家里没别人,秦管家已经歇下了,沈漓也上楼去了房间。女孩在一楼沙发上开着电视高调的和方娜娜打着电话,她谈了外国小男友,多么浪漫,多么温柔,床上功夫多么一流,说得阮颜面红耳赤。
直到沈漓冲了澡穿着一件松松垮垮的白色毛衣缓缓下楼来,她才赶紧敷衍了一句挂掉了电话。关掉了电视。

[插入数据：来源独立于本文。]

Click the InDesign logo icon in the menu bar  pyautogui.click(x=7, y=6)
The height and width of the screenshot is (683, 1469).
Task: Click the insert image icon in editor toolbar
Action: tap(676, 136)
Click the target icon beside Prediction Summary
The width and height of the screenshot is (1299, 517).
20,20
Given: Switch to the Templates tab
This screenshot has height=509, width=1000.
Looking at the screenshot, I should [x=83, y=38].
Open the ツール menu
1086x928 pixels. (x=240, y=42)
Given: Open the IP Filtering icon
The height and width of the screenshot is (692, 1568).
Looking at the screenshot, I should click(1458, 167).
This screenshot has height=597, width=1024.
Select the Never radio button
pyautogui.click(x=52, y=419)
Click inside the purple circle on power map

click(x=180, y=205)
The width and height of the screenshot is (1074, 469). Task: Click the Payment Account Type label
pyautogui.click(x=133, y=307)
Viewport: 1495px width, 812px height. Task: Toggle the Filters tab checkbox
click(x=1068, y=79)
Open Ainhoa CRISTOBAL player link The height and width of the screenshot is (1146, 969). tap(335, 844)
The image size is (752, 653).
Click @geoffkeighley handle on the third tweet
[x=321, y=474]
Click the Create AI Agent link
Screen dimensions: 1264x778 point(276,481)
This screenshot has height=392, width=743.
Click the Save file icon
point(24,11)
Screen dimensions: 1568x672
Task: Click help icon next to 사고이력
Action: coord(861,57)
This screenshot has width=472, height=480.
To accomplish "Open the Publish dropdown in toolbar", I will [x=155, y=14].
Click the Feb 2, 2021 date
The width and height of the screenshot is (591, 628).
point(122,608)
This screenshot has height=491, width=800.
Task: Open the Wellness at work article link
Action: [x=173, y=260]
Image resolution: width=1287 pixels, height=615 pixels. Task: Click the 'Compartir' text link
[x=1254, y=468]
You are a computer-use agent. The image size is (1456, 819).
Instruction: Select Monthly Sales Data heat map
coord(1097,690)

他今晚竟然有一丝少年感,可真神奇。阮颜不由得多看了他一眼。
“不好意思,吵到你了?我上楼去。”
“我饿了,你替我做点吃的。”男人的发梢还有水滴,手心微微湿润,他拉住正要上楼的阮颜,同她说道。
“我去看看还有什么剩下的,你今晚将就吃一点吧!明天会有休假完的阿姨来做饭。”女孩跑进厨房,翻箱倒柜。
男人坐到沙发上,打开电视。视线却越过电视机注视着厨房的一举一动。
她拿下身上的披肩,围上了围裙,这样的她,竟然让他觉得这个房子有了烟火气。是的,在他眼里,这就只是个住所而已。
冰箱里还有很多火锅的剩下的配菜,他向来吃得也不多,随便给他煮点面条算了。大年三十的,还得给他煮面条,不过人在屋檐下,得能屈能伸。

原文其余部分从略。